Cabazitaxel treatment in metastatic castration-resistant prostate cancer (mCRPC) clinical trials compared to usual care in CAPRI: An observational study in the Netherlands

Abstract

Background: Cabazitaxel (CAB) has been shown in the TROPIC trial to improve overall survival (OS) in mCRPC patients after docetaxel (DOC). However clinical trial populations may not reflect the real world population. The objective is to compare patient characteristics and outcome of CAB within clinical trials and in standard of care (SOC) from data extracted from the CAPRI registry.

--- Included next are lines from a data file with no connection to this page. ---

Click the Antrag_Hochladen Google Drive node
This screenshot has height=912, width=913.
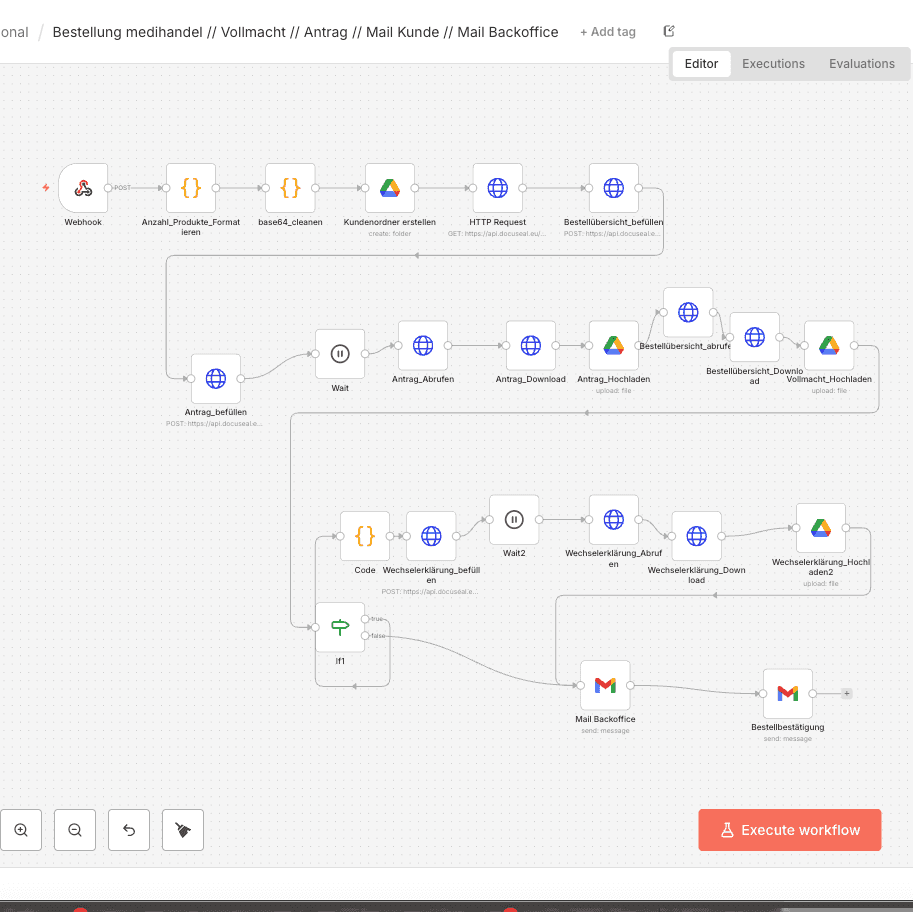(614, 345)
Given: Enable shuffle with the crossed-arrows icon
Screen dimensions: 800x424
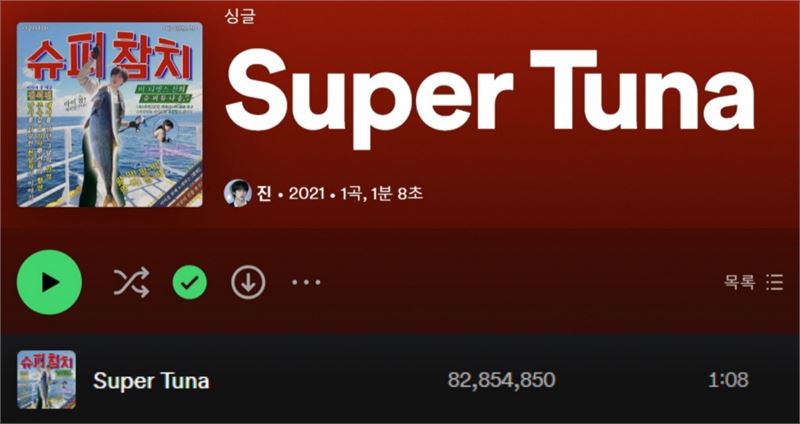Looking at the screenshot, I should point(131,282).
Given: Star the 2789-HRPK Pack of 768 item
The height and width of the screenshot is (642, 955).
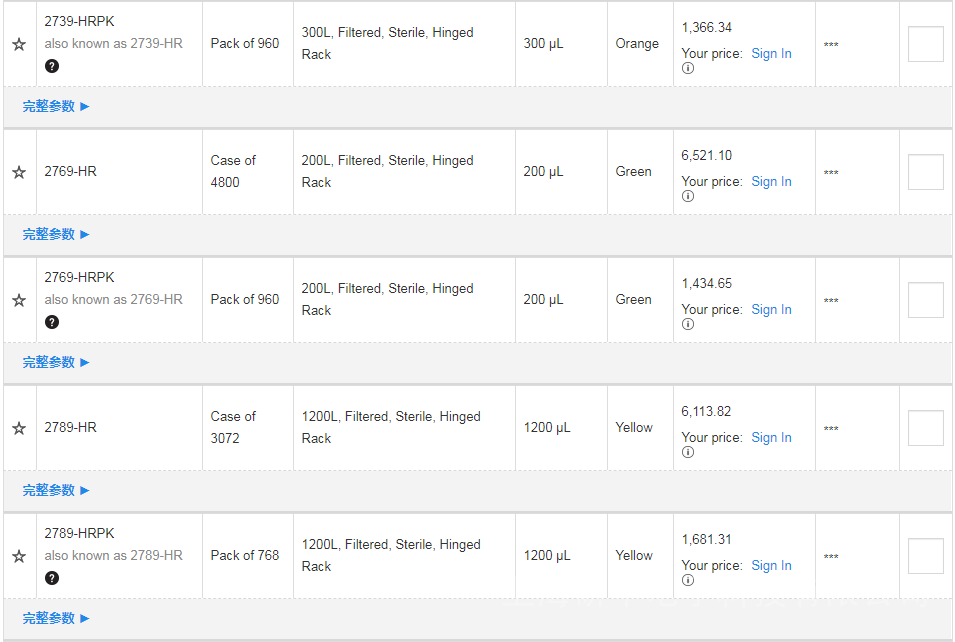Looking at the screenshot, I should (19, 556).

Method(s): CRPC pts treated with CAB directly after DOC, before 1-1-2017, either within a clinical trial or as SOC were retrospectively identified and followed to 1-1- 2018. For multivariable analyses, missing values were imputed by multiple imputation using the Monte Carlo Markov Chain method. Result(s): (Table Presented) From a total of 3,616 pts in the CAPRI database, we identified 356 pts treated with CAB, of which 173 pts were treated directly post-DOC. Trial pts had less symptoms and visceral disease, lower LDH, higher hemoglobin, received more DOC cycles and had a longer treatment-free interval since last DOC (see Table). The median number of CAB cycles was higher in trials compared to SOC (5 vs 4, p=0.031). Median OS was 13.6 vs 9.6 months for trial pts and SOC, respectively (HR 0.73, p=0.07). PSA response (>= 50% decline) was 27 vs 11%, respectively (p=0.210). However, after correction for prognostic factors, trial participation did not retain statistical significance (HR 0.94, p=0.73), but longer period on ADT, lower LDH and absence of visceral metastases were significant for better OS. In addition, lower PSA and absence of symptoms had a trend for better OS. Conclusion(s): The OS in the trial subgroup is in agreement with the OS of the TROPIC trial in a contemporary real world setting. However, the SOC pts had a trend for worse OS which may be explained by worse prognostic factors at CAB initiation. Accordingly, pts whose disease has progressed post-DOC should be carefully selected for treatment to ensure optimal outcomes.